** Available records follows **

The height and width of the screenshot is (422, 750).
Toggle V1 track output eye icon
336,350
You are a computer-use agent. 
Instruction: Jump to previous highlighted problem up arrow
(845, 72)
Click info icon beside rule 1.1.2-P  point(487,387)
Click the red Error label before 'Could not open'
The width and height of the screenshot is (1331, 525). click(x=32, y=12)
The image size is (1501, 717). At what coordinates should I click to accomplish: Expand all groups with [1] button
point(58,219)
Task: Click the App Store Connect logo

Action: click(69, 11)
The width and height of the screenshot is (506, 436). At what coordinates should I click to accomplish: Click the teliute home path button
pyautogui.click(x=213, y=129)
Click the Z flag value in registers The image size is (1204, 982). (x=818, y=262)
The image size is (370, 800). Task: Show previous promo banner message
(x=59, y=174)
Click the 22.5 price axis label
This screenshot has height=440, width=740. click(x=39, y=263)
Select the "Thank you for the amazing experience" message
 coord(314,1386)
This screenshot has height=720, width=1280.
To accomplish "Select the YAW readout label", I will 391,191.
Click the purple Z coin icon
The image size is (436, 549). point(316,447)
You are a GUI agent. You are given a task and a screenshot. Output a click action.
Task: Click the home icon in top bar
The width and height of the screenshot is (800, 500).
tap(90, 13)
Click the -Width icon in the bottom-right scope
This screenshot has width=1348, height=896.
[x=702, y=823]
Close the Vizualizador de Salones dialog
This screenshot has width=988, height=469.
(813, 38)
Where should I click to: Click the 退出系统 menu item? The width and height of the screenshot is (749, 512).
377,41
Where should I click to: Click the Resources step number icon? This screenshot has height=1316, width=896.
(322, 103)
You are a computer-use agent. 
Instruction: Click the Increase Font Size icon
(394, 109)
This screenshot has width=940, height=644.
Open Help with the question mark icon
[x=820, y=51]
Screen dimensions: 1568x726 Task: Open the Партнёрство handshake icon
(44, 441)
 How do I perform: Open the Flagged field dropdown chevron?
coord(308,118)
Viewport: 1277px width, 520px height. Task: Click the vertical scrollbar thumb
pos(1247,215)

** End of Available records **

* **Aim of the exercise**: Show the data once more, exactly as it was written.

* **Solution to this task**:
The height and width of the screenshot is (422, 750).
Toggle V1 track output eye icon
336,350
You are a computer-use agent. 
Instruction: Jump to previous highlighted problem up arrow
(845, 72)
Click info icon beside rule 1.1.2-P  point(487,387)
Click the red Error label before 'Could not open'
The width and height of the screenshot is (1331, 525). click(x=32, y=12)
The image size is (1501, 717). At what coordinates should I click to accomplish: Expand all groups with [1] button
point(58,219)
Task: Click the App Store Connect logo

Action: click(69, 11)
The width and height of the screenshot is (506, 436). At what coordinates should I click to accomplish: Click the teliute home path button
pyautogui.click(x=213, y=129)
Click the Z flag value in registers The image size is (1204, 982). (x=818, y=262)
The image size is (370, 800). Task: Show previous promo banner message
(x=59, y=174)
Click the 22.5 price axis label
This screenshot has height=440, width=740. click(x=39, y=263)
Select the "Thank you for the amazing experience" message
 coord(314,1386)
This screenshot has height=720, width=1280.
To accomplish "Select the YAW readout label", I will 391,191.
Click the purple Z coin icon
The image size is (436, 549). point(316,447)
You are a GUI agent. You are given a task and a screenshot. Output a click action.
Task: Click the home icon in top bar
The width and height of the screenshot is (800, 500).
tap(90, 13)
Click the -Width icon in the bottom-right scope
This screenshot has width=1348, height=896.
[x=702, y=823]
Close the Vizualizador de Salones dialog
This screenshot has width=988, height=469.
(813, 38)
Where should I click to: Click the 退出系统 menu item? The width and height of the screenshot is (749, 512).
377,41
Where should I click to: Click the Resources step number icon? This screenshot has height=1316, width=896.
(322, 103)
You are a computer-use agent. 
Instruction: Click the Increase Font Size icon
(394, 109)
This screenshot has width=940, height=644.
Open Help with the question mark icon
[x=820, y=51]
Screen dimensions: 1568x726 Task: Open the Партнёрство handshake icon
(44, 441)
 How do I perform: Open the Flagged field dropdown chevron?
coord(308,118)
Viewport: 1277px width, 520px height. Task: Click the vertical scrollbar thumb
pos(1247,215)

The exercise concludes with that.